O uso responsável de antimicrobianos na produção animal e o protagonismo feminino no agronegócio foram temas de destaque durante o segundo dia do Siavs 2026, em São Paulo. O evento reuniu especialistas, produtores e representantes da cadeia de proteínas animais para discutir desafios relacionados à sanidade, sustentabilidade e gestão no campo.
Durante um painel sobre avaliação de risco da resistência antimicrobiana, a diretora comercial da Elanco Monogástrico, Daisy Galle, destacou que o controle do problema depende de uma abordagem ampla, que envolve biosseguridade, boas práticas de manejo, integridade intestinal dos animais e programas adequados de prevenção.
Segundo a especialista, não existe uma fórmula única aplicável a todos os sistemas de produção.
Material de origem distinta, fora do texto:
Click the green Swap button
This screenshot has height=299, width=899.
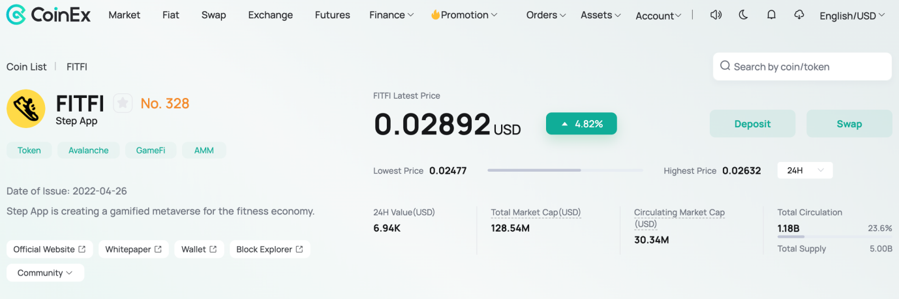pos(849,123)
A estratégia envolve um conjunto de medidas para reduzir os riscos e garantir o uso correto dos medicamentos.
“A grande questão é falar que a análise de risco, ela não é algo pronto e nem aplicável a todos os sistemas da mesma maneira, mas existem fundamentos que são comuns”, explicou.
O tema ganhou ainda mais relevância diante das novas exigências comerciais da União Europeia. A partir de setembro, o bloco passa a cobrar de países exportadores o cumprimento de regras relacionadas ao uso de determinados antimicrobianos em produtos de origem animal.
De acordo com Daisy, a medida representa um novo momento para o comércio internacional de proteínas.
“Pela primeira vez, a União Europeia se manifesta nesse sentido, exigindo o cumprimento disso por parte dos países terceiros em qualquer proteína animal que chegar até o bloco. Então, este é o momento que nós estamos vivendo. É o momento em que nós precisamos comprovar para a Europa de que nós atendemos a esses dois requisitos que foram postos como pré-requisitos a partir de 3 de setembro deste ano”, afirmou.
Mulheres ganham espaço na produção animal
Além da sanidade animal, o Siavs também destacou a participação crescente das mulheres no agronegócio brasileiro. O programa Mulheres SuperAgro, desenvolvido pela Seara, levou ao evento produtoras de diferentes regiões do país para compartilhar experiências e conhecer novas tecnologias para a produção.
Entre as participantes estava a produtora de aves de corte de Fortuna Sul, em Santa Catarina. Após participar da iniciativa, ela afirma que passou a enxergar o negócio rural de forma mais estratégica, principalmente em áreas como gestão financeira e tomada de decisões.
“O programa agregou não só ao meu trabalho dentro do aviário, mas principalmente ao meu crescimento pessoal, em resolver problemas e achar soluções, porque a gente tem muito desafio hoje em dia na avicultura,”, relatou.
Também de Santa Catarina, a produtora de aves de corte, Maria Teresa participou da feira acompanhada da filha. Produtora de frangos, ela destacou a importância do conhecimento adquirido para melhorar o manejo e acompanhar as transformações da atividade. “O programa trouxe explicação e incentivo para continuar aprendendo e crescendo no campo”, afirmou.
Dados do estudo “Mulheres nas cadeias de valor do agronegócio”, da Fundação IDH, apontam que as mulheres já comandam 19% das propriedades rurais brasileiras. A participação representa cerca de 30 milhões de hectares, concentrados principalmente em propriedades de até 20 hectares ligadas à agricultura familiar.
A troca de experiências e o desenvolvimento de habilidades de liderança também têm impacto direto na rotina das produtoras.
Conhecimento como ferramenta de transformação
O especialista em marketing do agronegócio José Luiz Tejon também destacou, durante o evento, a importância da participação dos produtores em feiras e congressos para acompanhar as mudanças do setor.
Segundo ele, encontros como o Siavs permitem contato com novas tecnologias, mercados e soluções que podem ser aplicadas nas propriedades rurais.
“Quando entramos em uma feira e em um congresso como esse, não saímos iguais como entramos. Levamos conhecimento, diálogos e novas oportunidades”, disse.
Com debates sobre inovação, sanidade e gestão, o Siavs reforçou o papel da capacitação como um dos caminhos para fortalecer a competitividade da produção animal brasileira e ampliar a participação de novos protagonistas no setor, incluindo as mulheres que atuam no campo.